Vivemos e recordamos neste início do mês de maio a tragédia das enchentes que tanto massacraram o Rio Grande do Sul, causando uma das maiores tragédias naturais da região nos últimos anos. Mais de 100 cidades foram afetadas, com cerca de 1 milhão de pessoas impactadas pelas chuvas intensas e pelos alagamentos. Perdeu-se muito, perdeu-se tudo em muitos casos, até mesmo aquele que não perdeu sentiu a dor da perda, como ficar apático em meio ao lamento e gritos de socorro de um estado.

Hoje o que vivemos é a dor do que partiu. Quando algo parte, seja uma casa, um objeto querido ou até uma parte da nossa rotina, sentimos não apenas a ausência do que era, mas a quebra de um pedaço de nossa própria identidade.

Na sociedade, costumamos acreditar que somos indivíduos separados dos outros, que não precisamos de nada que venha de fora. Pensamos que podemos fazer tudo sozinhos: ‘eu não preciso de ninguém’, ‘eu me viro’, e por aí vai. Mas essa ideia, que valoriza demais o ‘eu’ isolado, é um grande engano. Na verdade, como seres humanos, somos muito mais complexos do que uma simples individualidade desconectada do mundo ao nosso redor. Nossa identidade é formada pelas relações que cultivamos e pelas coisas com as quais nos conectamos. Nosso trabalho, nossas amizades, o amor, nossos bens materiais, tudo isso faz parte de quem somos e ajuda a compor nossa identidade.

A perda, nesse contexto, desestabiliza a compreensão de quem somos, afetando a percepção da nossa história e das bases que sustentam nossa identidade, surge neste ponto um grande abalo psíquico.
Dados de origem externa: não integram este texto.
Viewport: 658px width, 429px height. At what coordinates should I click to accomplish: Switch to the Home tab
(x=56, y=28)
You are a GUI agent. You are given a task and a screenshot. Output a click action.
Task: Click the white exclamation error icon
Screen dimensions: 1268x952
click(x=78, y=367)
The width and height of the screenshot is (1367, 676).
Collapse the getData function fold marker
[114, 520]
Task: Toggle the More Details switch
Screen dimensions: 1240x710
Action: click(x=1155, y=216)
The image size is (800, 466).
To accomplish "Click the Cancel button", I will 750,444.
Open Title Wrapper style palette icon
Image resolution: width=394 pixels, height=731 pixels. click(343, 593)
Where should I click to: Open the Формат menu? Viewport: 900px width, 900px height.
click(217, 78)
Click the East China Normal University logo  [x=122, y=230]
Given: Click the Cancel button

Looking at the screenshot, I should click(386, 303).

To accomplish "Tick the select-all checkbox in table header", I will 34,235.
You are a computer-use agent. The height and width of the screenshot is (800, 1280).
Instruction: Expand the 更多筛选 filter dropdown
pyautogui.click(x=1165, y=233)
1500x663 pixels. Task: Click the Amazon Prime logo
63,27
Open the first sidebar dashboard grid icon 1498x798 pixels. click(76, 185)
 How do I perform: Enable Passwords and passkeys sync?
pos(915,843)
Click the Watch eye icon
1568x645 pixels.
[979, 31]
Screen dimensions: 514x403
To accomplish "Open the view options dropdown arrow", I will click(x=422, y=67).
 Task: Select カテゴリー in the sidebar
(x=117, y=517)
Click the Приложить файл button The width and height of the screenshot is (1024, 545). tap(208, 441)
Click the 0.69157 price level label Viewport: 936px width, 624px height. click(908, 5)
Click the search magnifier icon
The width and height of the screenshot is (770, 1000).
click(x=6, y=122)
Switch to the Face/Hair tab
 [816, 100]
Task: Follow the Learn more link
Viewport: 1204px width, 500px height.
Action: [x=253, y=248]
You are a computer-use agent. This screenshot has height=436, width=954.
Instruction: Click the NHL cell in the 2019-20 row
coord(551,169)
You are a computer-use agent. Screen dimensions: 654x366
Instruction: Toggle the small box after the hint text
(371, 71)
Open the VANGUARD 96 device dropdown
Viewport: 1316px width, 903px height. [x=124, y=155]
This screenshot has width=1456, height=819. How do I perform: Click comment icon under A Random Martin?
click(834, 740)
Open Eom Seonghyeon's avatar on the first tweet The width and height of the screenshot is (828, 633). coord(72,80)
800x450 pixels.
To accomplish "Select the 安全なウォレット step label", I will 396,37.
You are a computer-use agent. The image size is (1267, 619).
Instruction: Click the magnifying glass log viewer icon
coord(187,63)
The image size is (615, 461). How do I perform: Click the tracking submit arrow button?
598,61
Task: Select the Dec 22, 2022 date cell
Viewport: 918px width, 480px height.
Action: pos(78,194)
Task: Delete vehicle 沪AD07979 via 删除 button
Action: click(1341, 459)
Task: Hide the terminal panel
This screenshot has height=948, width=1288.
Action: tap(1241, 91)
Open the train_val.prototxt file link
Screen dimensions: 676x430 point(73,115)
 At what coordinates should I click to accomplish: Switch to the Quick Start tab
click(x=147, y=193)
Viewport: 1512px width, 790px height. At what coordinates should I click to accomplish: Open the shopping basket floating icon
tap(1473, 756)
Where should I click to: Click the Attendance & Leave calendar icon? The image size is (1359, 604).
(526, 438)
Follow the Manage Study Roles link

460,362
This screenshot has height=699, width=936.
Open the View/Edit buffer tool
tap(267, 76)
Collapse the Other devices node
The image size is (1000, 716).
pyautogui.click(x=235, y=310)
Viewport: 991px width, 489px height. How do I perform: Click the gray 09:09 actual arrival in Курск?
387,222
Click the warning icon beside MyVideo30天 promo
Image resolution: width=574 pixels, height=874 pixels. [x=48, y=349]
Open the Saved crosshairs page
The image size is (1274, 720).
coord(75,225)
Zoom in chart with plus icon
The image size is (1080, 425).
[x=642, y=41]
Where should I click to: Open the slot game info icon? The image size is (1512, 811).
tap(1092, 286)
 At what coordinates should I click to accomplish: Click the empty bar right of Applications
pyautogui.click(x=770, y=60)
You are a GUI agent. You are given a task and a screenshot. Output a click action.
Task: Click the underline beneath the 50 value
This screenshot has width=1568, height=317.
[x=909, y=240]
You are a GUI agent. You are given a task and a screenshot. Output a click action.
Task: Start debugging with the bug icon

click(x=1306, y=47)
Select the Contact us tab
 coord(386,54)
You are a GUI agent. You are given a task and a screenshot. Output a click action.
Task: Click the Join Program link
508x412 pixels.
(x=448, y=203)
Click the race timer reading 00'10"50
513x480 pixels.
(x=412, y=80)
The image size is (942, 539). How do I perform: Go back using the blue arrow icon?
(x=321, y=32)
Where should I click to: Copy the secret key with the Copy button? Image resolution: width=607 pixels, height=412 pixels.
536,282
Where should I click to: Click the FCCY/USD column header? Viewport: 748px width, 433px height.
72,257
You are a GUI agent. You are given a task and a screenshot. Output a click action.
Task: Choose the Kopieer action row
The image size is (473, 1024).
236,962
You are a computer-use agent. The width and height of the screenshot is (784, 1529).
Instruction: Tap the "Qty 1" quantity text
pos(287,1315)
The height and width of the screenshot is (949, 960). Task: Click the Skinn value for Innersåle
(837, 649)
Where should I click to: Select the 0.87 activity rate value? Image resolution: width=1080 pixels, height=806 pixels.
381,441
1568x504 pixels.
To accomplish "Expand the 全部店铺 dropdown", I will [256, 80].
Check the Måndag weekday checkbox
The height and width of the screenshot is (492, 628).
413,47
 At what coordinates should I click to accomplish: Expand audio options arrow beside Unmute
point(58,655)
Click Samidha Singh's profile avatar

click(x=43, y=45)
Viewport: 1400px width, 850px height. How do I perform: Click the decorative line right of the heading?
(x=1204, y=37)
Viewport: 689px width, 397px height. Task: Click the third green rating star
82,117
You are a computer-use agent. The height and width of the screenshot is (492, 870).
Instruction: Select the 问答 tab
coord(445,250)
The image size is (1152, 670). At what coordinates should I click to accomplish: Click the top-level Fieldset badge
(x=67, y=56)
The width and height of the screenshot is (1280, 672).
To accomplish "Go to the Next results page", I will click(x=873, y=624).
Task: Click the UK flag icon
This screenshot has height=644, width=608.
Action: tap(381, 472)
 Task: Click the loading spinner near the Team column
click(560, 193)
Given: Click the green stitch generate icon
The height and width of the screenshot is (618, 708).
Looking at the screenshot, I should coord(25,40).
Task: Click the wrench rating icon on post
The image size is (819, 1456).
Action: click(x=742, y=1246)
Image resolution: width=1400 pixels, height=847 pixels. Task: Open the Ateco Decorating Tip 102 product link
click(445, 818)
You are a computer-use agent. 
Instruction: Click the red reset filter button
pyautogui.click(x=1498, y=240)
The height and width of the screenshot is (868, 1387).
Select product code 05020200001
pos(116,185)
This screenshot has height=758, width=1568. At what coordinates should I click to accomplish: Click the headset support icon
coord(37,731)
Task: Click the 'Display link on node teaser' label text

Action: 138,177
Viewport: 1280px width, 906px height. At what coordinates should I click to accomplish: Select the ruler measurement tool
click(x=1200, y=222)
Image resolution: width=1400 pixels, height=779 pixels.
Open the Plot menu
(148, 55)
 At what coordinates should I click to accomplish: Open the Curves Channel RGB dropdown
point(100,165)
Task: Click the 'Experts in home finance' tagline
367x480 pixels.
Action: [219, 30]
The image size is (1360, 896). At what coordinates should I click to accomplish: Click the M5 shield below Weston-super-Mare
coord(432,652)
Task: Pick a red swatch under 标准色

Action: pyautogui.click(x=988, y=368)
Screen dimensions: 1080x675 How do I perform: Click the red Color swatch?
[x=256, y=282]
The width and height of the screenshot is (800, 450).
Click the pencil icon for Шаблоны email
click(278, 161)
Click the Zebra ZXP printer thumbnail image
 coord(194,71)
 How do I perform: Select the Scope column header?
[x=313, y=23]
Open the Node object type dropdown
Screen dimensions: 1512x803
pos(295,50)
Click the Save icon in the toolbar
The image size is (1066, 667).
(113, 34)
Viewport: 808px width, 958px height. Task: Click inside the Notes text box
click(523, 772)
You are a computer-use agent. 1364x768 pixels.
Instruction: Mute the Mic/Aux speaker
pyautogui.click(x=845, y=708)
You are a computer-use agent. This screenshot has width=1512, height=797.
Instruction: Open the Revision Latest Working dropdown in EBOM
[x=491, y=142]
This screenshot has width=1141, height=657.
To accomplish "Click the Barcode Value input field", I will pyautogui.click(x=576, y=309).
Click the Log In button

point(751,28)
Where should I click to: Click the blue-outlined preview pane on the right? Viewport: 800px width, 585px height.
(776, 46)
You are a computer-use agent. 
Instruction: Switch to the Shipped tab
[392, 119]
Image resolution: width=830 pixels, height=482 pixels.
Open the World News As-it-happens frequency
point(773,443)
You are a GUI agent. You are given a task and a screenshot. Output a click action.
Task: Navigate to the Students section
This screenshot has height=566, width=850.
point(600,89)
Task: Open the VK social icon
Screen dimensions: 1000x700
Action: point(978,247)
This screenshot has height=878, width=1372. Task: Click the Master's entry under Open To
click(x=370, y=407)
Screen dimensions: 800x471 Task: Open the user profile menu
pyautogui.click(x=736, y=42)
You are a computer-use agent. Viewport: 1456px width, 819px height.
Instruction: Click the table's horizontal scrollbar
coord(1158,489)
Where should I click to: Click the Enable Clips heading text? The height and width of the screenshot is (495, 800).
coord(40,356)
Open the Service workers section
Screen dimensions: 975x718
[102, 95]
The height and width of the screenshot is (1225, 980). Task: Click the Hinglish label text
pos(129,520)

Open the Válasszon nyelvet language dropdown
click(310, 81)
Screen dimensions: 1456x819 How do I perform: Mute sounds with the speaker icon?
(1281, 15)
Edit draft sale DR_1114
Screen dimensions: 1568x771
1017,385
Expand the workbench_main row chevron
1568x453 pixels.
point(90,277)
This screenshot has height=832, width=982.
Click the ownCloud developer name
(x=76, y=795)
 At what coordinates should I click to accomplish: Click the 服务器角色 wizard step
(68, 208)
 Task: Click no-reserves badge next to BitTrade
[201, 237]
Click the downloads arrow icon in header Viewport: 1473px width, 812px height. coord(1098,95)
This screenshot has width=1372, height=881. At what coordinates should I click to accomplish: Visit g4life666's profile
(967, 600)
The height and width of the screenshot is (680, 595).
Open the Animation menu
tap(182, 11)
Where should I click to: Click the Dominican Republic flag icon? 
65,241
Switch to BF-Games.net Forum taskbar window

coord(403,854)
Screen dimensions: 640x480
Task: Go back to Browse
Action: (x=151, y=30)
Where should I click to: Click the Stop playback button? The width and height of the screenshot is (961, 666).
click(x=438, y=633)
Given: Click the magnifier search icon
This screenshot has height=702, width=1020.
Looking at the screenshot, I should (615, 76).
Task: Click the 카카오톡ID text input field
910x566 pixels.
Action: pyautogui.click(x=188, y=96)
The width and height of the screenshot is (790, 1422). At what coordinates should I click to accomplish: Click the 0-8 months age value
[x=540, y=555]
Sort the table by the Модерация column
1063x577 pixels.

Mas após a destruição, o que nos resta? O processo de lidar com o que restou não é simplesmente sobre ‘seguir em frente’; é sobre aprender a viver com as cicatrizes que a catástrofe deixa. Não arriscaria aqui teorizar o luto destas perdas, talvez jamais iremos conseguir medir e escrever sobre o que carregaremos, vimos e ouvimos. Mas há algo sobre a vida que já pude entender, não está perdido aquilo que sabemos onde encontrar, nem um desastre é capaz de apagar nossas vivências e lembranças.

Fomos destruídos e arrasados em meio a destruição, mas jamais derrotados, as lágrimas talvez jamais se secaram, porém após a tempestade, quem somos nós, senão a soma do que resistiu e do que ainda se refaz.